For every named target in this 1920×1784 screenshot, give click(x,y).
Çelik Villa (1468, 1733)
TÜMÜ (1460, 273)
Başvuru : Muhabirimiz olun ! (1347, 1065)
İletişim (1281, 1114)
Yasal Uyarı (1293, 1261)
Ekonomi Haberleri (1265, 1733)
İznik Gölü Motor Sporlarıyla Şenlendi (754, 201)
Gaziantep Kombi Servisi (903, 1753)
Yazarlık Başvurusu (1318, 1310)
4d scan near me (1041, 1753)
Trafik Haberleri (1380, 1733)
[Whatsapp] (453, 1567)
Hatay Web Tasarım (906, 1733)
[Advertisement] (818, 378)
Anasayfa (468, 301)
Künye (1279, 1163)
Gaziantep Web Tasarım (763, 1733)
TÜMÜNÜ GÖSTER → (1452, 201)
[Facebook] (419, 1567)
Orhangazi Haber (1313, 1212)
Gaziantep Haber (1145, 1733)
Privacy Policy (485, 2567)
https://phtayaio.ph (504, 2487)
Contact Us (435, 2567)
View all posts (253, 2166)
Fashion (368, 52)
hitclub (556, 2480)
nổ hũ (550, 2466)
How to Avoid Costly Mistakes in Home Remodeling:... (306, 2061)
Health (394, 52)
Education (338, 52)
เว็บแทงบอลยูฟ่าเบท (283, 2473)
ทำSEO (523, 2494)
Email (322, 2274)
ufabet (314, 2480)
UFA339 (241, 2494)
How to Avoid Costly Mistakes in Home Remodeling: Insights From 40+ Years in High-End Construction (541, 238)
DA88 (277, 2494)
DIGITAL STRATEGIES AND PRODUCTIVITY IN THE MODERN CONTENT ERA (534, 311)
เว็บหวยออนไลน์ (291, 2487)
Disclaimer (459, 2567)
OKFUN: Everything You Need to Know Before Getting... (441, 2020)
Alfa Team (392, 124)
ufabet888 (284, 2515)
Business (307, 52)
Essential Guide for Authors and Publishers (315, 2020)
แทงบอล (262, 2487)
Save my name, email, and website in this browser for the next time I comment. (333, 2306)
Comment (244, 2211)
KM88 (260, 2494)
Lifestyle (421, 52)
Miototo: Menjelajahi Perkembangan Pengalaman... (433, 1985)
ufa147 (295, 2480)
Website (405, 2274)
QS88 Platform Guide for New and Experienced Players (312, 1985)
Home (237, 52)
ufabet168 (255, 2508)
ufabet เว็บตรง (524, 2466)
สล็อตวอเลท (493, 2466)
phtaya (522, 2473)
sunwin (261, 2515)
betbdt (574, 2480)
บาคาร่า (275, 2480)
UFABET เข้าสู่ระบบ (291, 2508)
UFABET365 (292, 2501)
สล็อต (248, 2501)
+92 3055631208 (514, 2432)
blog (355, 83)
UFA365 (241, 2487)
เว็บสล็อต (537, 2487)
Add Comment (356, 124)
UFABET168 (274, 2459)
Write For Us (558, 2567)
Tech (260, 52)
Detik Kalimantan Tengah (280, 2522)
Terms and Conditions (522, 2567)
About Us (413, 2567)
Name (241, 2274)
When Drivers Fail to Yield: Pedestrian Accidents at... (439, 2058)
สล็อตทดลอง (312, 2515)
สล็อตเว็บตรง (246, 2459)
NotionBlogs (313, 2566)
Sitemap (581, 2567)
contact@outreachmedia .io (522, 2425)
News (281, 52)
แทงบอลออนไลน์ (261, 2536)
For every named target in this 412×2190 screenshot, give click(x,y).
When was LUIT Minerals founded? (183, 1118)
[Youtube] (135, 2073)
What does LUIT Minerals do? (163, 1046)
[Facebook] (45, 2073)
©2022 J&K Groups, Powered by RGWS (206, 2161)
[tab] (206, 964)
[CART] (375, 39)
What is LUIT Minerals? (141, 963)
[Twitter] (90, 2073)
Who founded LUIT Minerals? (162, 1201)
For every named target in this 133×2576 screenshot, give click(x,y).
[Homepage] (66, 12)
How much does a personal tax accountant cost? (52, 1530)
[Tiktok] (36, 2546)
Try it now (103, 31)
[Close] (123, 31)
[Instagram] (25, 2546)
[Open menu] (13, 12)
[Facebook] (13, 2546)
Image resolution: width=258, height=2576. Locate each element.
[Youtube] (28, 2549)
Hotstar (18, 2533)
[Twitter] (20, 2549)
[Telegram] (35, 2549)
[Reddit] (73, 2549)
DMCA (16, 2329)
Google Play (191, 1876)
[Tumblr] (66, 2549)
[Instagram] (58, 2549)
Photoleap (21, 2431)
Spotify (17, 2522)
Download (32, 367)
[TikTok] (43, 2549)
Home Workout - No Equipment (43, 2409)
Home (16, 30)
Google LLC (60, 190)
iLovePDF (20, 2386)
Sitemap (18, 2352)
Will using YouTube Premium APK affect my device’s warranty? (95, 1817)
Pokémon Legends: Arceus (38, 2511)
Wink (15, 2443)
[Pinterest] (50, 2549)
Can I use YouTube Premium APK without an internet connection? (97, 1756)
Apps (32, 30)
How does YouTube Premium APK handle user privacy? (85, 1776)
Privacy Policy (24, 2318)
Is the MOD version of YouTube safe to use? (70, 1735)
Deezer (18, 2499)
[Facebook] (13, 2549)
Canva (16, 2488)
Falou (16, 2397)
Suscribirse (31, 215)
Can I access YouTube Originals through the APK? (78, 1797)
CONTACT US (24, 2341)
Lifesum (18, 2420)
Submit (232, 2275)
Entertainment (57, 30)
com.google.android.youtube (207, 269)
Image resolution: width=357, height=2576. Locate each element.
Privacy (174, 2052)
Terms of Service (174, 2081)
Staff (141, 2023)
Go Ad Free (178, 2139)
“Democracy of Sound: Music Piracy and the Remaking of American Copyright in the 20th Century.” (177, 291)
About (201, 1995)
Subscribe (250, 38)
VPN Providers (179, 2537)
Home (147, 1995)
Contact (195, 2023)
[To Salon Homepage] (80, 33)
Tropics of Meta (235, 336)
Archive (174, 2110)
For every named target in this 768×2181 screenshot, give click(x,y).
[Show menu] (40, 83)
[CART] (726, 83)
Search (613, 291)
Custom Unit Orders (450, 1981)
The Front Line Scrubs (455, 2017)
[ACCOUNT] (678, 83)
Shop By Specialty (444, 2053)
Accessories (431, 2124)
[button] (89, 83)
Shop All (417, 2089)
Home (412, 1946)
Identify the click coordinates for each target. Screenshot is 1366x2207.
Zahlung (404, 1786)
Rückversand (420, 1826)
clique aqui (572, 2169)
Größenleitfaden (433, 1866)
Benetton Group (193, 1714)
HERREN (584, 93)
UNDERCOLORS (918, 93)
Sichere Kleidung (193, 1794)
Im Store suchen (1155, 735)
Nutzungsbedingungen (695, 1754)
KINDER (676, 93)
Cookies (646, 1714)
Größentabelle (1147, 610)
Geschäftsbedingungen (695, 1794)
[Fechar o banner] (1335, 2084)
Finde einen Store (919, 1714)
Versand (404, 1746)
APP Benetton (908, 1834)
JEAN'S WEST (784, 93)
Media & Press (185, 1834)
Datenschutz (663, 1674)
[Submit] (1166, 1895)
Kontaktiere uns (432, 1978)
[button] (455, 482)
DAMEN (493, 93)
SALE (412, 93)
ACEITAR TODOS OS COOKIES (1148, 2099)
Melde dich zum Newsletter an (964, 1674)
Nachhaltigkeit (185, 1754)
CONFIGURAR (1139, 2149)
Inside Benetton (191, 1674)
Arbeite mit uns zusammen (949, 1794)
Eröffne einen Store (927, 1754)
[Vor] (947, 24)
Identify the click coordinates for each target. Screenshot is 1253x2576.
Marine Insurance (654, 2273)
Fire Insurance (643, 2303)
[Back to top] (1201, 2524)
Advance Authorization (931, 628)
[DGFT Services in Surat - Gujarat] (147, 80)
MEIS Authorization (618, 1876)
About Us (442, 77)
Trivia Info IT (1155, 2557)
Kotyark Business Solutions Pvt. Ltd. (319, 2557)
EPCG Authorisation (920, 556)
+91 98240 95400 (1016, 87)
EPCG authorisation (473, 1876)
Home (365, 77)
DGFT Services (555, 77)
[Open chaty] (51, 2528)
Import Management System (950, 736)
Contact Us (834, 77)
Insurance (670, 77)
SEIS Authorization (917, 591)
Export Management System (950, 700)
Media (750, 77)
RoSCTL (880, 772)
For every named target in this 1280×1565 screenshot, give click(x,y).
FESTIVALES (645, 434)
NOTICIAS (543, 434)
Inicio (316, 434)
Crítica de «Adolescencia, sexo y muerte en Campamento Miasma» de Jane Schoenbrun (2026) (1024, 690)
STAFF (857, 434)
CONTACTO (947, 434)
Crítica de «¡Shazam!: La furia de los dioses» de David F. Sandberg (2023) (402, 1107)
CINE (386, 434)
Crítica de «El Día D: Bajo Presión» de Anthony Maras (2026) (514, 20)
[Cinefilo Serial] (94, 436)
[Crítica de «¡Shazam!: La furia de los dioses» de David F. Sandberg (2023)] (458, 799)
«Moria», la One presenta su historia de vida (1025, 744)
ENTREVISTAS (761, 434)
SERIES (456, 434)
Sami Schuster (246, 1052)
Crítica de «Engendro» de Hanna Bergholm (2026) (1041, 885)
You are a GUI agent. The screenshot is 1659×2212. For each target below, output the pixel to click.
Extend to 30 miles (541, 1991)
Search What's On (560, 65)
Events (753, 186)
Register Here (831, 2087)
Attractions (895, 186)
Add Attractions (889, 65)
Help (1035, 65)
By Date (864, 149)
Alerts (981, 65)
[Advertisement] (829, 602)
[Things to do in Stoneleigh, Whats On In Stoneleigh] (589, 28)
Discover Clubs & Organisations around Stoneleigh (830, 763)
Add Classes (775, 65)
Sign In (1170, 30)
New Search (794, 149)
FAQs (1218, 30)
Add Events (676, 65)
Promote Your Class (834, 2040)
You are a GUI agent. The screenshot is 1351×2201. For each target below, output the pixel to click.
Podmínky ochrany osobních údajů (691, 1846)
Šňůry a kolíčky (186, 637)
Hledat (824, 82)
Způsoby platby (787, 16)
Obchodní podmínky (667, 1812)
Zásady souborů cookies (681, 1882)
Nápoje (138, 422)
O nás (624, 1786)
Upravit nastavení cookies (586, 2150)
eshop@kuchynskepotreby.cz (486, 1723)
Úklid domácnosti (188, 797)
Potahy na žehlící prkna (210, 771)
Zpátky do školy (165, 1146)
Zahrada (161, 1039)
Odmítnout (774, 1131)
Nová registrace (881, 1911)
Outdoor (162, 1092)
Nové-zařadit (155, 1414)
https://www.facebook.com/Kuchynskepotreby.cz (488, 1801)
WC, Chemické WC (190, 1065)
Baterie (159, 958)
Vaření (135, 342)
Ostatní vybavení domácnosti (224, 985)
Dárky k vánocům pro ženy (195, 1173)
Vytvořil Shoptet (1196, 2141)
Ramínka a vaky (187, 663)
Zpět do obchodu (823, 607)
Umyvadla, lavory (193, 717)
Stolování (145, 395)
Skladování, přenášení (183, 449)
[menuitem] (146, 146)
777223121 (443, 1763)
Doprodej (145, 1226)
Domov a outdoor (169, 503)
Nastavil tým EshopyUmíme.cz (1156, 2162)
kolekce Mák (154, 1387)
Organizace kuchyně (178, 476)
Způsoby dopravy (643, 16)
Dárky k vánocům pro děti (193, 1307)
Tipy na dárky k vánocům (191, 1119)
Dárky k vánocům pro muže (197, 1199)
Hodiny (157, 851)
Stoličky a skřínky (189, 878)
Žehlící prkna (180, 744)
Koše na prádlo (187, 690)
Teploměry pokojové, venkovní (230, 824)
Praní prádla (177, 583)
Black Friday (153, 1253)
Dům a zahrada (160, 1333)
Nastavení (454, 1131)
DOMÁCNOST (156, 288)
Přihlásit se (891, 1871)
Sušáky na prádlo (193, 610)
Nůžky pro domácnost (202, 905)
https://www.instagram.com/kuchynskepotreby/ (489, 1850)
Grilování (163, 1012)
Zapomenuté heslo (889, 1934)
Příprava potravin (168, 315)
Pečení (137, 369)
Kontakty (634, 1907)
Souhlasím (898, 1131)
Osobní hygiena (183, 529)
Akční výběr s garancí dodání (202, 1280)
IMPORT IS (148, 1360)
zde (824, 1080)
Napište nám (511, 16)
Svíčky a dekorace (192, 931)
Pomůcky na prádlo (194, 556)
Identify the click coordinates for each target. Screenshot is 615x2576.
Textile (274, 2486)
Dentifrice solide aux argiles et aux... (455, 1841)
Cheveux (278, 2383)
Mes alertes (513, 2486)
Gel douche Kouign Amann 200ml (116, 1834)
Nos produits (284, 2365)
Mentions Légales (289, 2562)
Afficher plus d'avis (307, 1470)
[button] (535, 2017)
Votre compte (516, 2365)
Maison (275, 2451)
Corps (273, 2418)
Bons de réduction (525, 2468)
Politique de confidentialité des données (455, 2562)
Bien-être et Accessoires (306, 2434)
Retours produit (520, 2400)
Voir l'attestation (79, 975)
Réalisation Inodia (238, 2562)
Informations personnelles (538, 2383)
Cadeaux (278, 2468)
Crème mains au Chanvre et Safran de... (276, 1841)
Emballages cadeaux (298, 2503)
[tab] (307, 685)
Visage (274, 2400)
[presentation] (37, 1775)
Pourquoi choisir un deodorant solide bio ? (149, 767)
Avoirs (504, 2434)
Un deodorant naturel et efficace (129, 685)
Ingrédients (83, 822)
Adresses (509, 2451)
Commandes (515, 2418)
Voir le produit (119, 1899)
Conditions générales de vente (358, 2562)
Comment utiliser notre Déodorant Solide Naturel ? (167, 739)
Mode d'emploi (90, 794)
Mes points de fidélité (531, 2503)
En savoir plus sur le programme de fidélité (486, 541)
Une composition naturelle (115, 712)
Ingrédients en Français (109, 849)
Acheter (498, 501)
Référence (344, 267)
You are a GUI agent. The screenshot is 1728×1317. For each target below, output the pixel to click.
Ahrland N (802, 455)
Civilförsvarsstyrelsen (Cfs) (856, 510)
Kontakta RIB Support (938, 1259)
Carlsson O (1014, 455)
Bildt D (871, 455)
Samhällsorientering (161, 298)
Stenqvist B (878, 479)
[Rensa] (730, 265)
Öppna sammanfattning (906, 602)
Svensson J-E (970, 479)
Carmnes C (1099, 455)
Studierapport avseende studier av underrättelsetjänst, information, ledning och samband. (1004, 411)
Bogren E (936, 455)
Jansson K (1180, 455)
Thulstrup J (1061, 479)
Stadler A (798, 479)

═══

## WHAT YOU ARE ASKED TO DO
Go to the line with "Deezer (18, 2499)" in the entries above and repeat every line from there through the line with "of Sound: Music", exactly and with no other text.

## PROBLEM SOLUTION
Deezer (18, 2499)
[Facebook] (13, 2549)
Canva (16, 2488)
Falou (16, 2397)
Suscribirse (31, 215)
Can I access YouTube Originals through the APK? (78, 1797)
CONTACT US (24, 2341)
Lifesum (18, 2420)
Submit (232, 2275)
Entertainment (57, 30)
com.google.android.youtube (207, 269)
Image resolution: width=357, height=2576. Locate each element.
Privacy (174, 2052)
Terms of Service (174, 2081)
Staff (141, 2023)
Go Ad Free (178, 2139)
“Democracy of Sound: Music Piracy and the Remaking of American Copyright in the 20th Century.” (177, 291)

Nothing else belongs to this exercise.